Out of my friends group I most definitely am not at the high end of the spectrum. We probably have one of the smallest homes, less nice cars, and go on way less vacations than my friends. Neither of our jobs really allow us to 'move up' very far or have dreams of making lots of money to let me stay home or put our kids in private schools. And sometimes that gets to me. Honestly. We have more than a lot of people,I know, just maybe not in my circle of friends. But last week when we were on our date night at the UK game, Brian and I had one of the most real conversations we've had in a while.
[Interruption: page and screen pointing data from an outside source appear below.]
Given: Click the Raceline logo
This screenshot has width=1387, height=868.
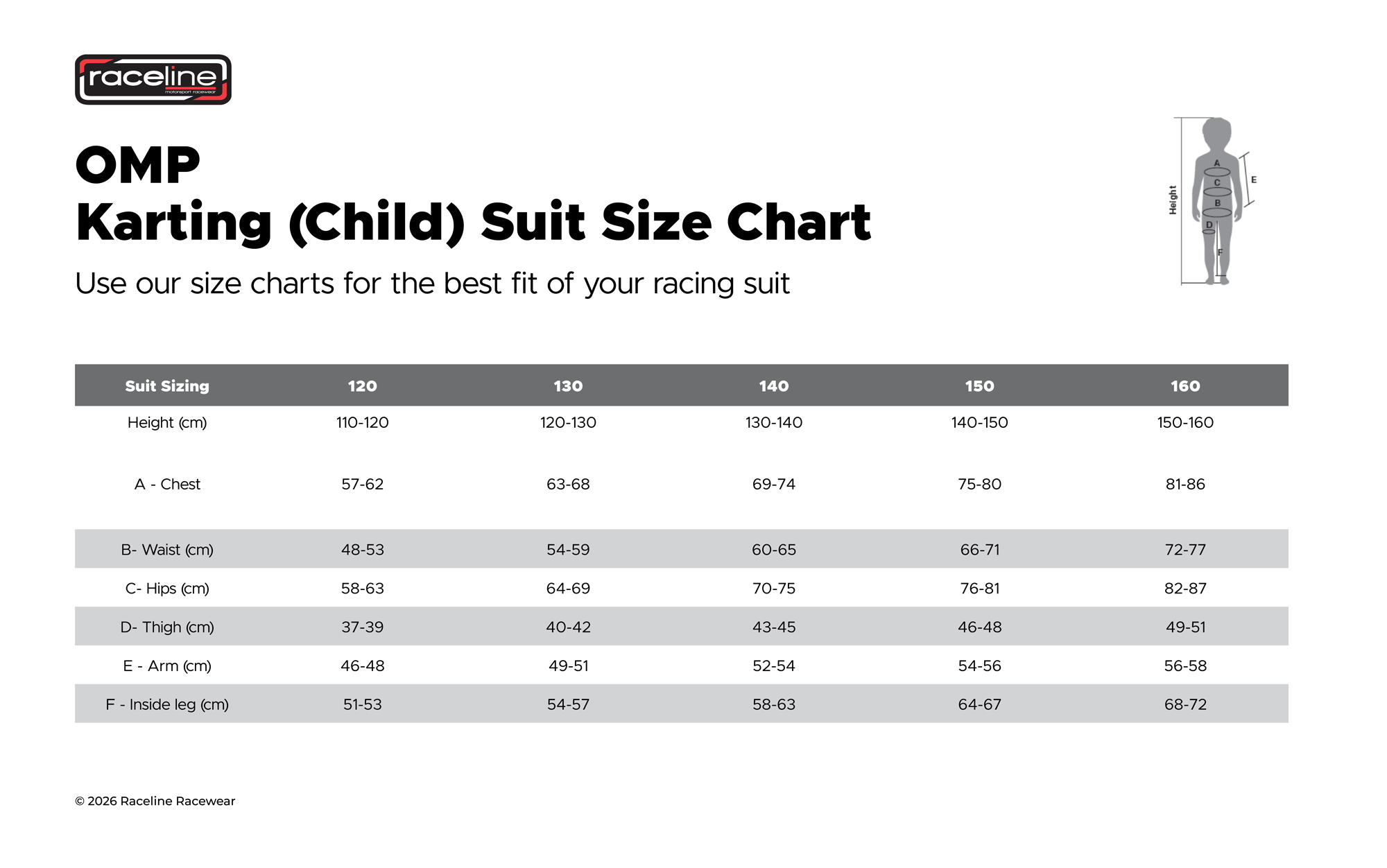Looking at the screenshot, I should coord(153,80).
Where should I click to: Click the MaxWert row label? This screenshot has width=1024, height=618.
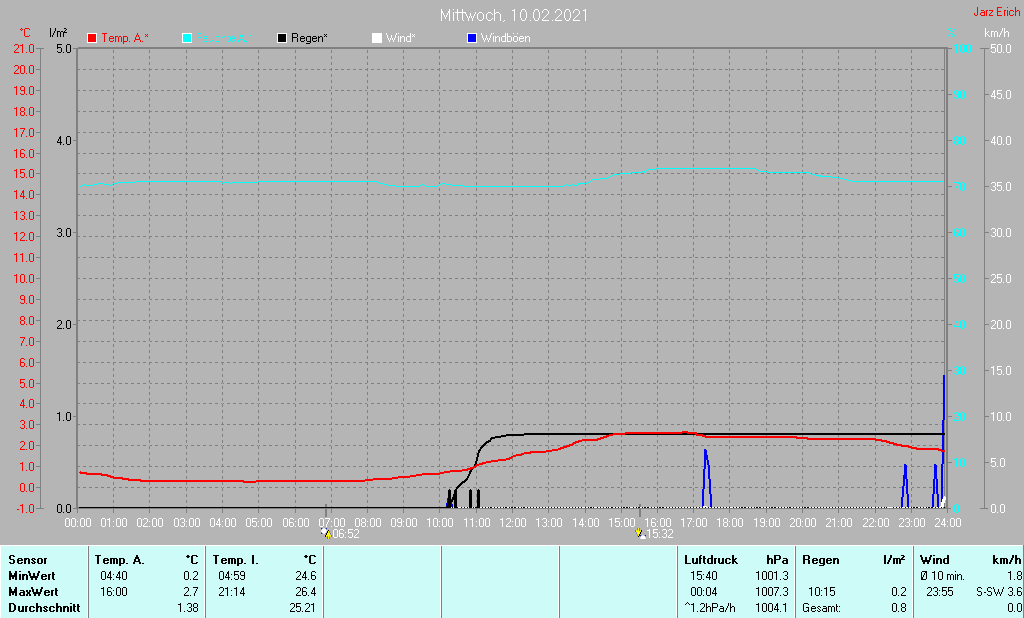click(x=33, y=592)
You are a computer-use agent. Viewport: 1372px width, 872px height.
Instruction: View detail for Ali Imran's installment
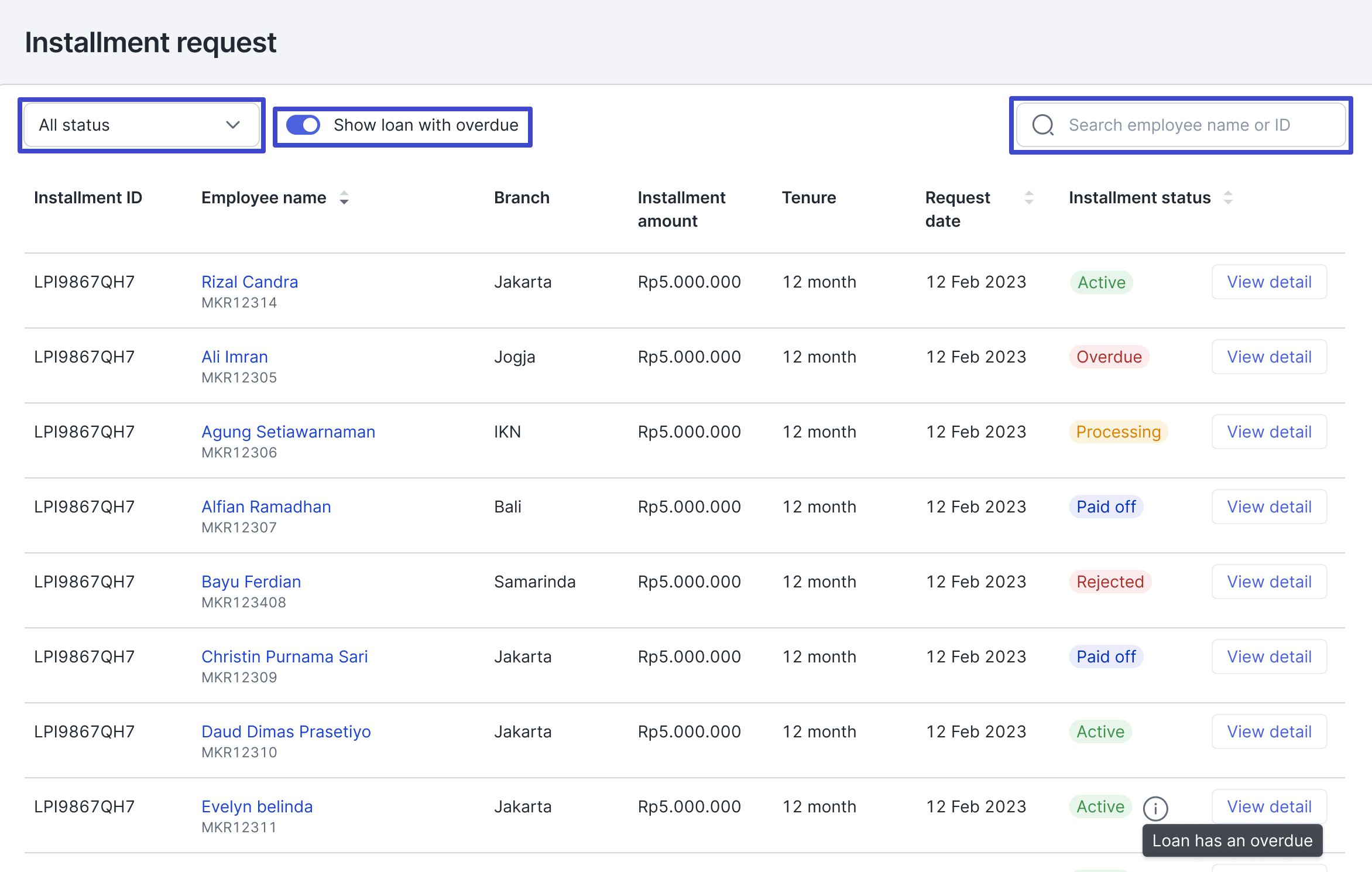(1269, 357)
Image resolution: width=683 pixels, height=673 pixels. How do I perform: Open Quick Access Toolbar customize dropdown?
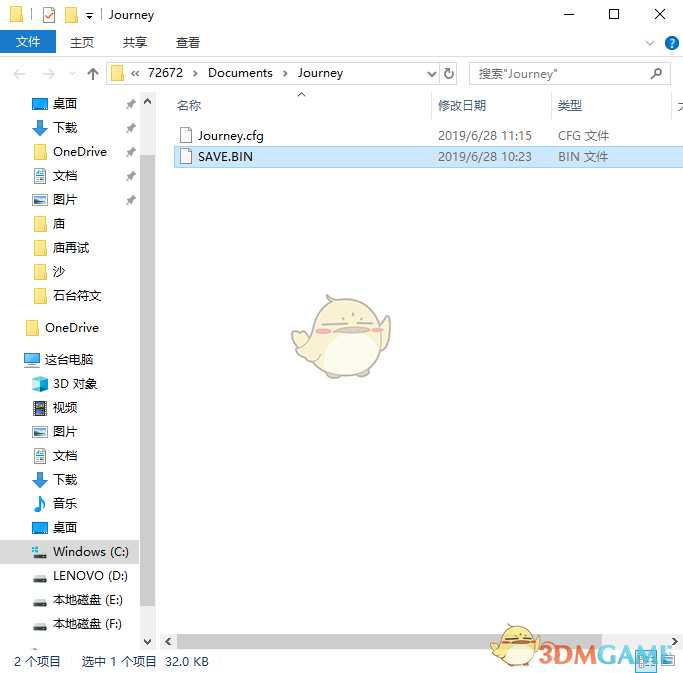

He asked me what I wanted from him for Christmas, and I about broke down and cried right there in the busy Civic Center. I told him, never in my life, have I felt so content as I do right now.
When I was single, I wanted to be married or dating someone so badly. When I was living in my apartment, I wanted to have a home. Once we were dating, I wanted to be engaged. Engagement turned into to just wanting to be married. My parents have always told me to just slow down and appreciate the now (since I was younger) but I just always had this feeling of wanting things to hurry up or wanting something someone else had. Wishing I could have a nice home like them or take better trips, etc.
And although I love my husband more than anything and I love my family more than anything, nothing made me feel totally content until now. This is definitely not to say that you have to have a kid to feel content. Because believe me, I never thought it would make me feel this way. Ever. I'm just not usually like that. But something inside me just finally feels like everything is ok. Great even.
So when Brian asked me what I wanted for Christmas, I told him that for the first time in my life, I feel totally content with life. I'm truly happy for all that my friends have because I am happy with the life I have. Its hard to explain that type of feeling, because I've never felt that way before. I just feel happy and content. I'm not wishing for anything or wishing for something else. I'm just living in the moment and appreciating every day more than I ever have. I appreciate family and friends who make the effort to come see Harper and me. I appreciate the moments I have with Harper by ourselves and the times we have with Brian as a family. Going out to eat or staying in and doing bathtime is some of the joyous times I look forward to. I just appreciate and am happy where I am and what I have. There was more to the conversation, but I'll keep the rest to us. :)
I'm just glad God didn't give up on me and that I, too, appreciate Him more than I ever have as well. It's a strange feeling for me to just feel so ok with everything. Not want or wish I had what someone else has. But I think it's part of my whole personality change that is happening within me right now. I wish that I could say that I am content just with what God has and has not given me. Maybe Harper is His way of helping me find contentment? I don't know. I hate to say that 'another person' makes me feel content other than God. But, I'm feeling that way. Does that make me a bad person? I'm not sure what to make of it...
Harper will probably never know how she's making her Momma into a stronger and better person...
So, my favorite place, is at home...usually in the rocking chair in Harper's room, looking around while singing Jesus Love Me to her.